• DATASET ENTRIES:
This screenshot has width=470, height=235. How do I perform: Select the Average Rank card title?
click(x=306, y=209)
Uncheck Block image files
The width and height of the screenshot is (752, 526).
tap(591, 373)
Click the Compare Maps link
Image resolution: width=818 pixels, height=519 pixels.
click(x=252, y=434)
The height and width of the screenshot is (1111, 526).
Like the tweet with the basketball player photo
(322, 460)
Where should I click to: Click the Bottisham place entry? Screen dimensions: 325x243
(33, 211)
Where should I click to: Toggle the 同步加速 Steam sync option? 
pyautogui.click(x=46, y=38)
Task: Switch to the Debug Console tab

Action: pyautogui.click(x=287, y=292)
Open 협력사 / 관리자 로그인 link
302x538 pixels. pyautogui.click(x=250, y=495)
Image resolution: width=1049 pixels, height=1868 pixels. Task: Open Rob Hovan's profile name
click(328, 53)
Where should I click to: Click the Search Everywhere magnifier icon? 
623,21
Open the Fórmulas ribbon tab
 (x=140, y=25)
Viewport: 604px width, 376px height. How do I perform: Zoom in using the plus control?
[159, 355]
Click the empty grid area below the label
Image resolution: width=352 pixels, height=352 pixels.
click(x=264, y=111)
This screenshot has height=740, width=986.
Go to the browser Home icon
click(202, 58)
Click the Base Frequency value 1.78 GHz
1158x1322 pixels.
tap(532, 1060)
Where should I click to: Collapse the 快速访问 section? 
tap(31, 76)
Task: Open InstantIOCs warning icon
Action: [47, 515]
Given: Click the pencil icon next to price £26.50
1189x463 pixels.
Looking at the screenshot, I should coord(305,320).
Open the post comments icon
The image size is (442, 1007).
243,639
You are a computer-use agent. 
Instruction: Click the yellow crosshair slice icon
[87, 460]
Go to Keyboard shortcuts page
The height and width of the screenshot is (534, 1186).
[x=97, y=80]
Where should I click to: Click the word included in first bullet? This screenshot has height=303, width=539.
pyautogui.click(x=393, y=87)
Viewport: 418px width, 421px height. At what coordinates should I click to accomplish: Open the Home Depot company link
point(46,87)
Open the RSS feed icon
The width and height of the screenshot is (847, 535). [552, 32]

• AIM OF THE TASK: Extract all of the data shown above and repeat it verbatim.

• SOLVED EXERCISE:
This screenshot has width=470, height=235. How do I perform: Select the Average Rank card title?
click(x=306, y=209)
Uncheck Block image files
The width and height of the screenshot is (752, 526).
tap(591, 373)
Click the Compare Maps link
Image resolution: width=818 pixels, height=519 pixels.
click(x=252, y=434)
The height and width of the screenshot is (1111, 526).
Like the tweet with the basketball player photo
(322, 460)
Where should I click to: Click the Bottisham place entry? Screen dimensions: 325x243
(33, 211)
Where should I click to: Toggle the 同步加速 Steam sync option? 
pyautogui.click(x=46, y=38)
Task: Switch to the Debug Console tab

Action: pyautogui.click(x=287, y=292)
Open 협력사 / 관리자 로그인 link
302x538 pixels. pyautogui.click(x=250, y=495)
Image resolution: width=1049 pixels, height=1868 pixels. Task: Open Rob Hovan's profile name
click(328, 53)
Where should I click to: Click the Search Everywhere magnifier icon? 
623,21
Open the Fórmulas ribbon tab
 (x=140, y=25)
Viewport: 604px width, 376px height. How do I perform: Zoom in using the plus control?
[159, 355]
Click the empty grid area below the label
Image resolution: width=352 pixels, height=352 pixels.
click(x=264, y=111)
This screenshot has height=740, width=986.
Go to the browser Home icon
click(202, 58)
Click the Base Frequency value 1.78 GHz
1158x1322 pixels.
tap(532, 1060)
Where should I click to: Collapse the 快速访问 section? 
tap(31, 76)
Task: Open InstantIOCs warning icon
Action: [47, 515]
Given: Click the pencil icon next to price £26.50
1189x463 pixels.
Looking at the screenshot, I should coord(305,320).
Open the post comments icon
The image size is (442, 1007).
243,639
You are a computer-use agent. 
Instruction: Click the yellow crosshair slice icon
[87, 460]
Go to Keyboard shortcuts page
The height and width of the screenshot is (534, 1186).
[x=97, y=80]
Where should I click to: Click the word included in first bullet? This screenshot has height=303, width=539.
pyautogui.click(x=393, y=87)
Viewport: 418px width, 421px height. At what coordinates should I click to accomplish: Open the Home Depot company link
point(46,87)
Open the RSS feed icon
The width and height of the screenshot is (847, 535). [552, 32]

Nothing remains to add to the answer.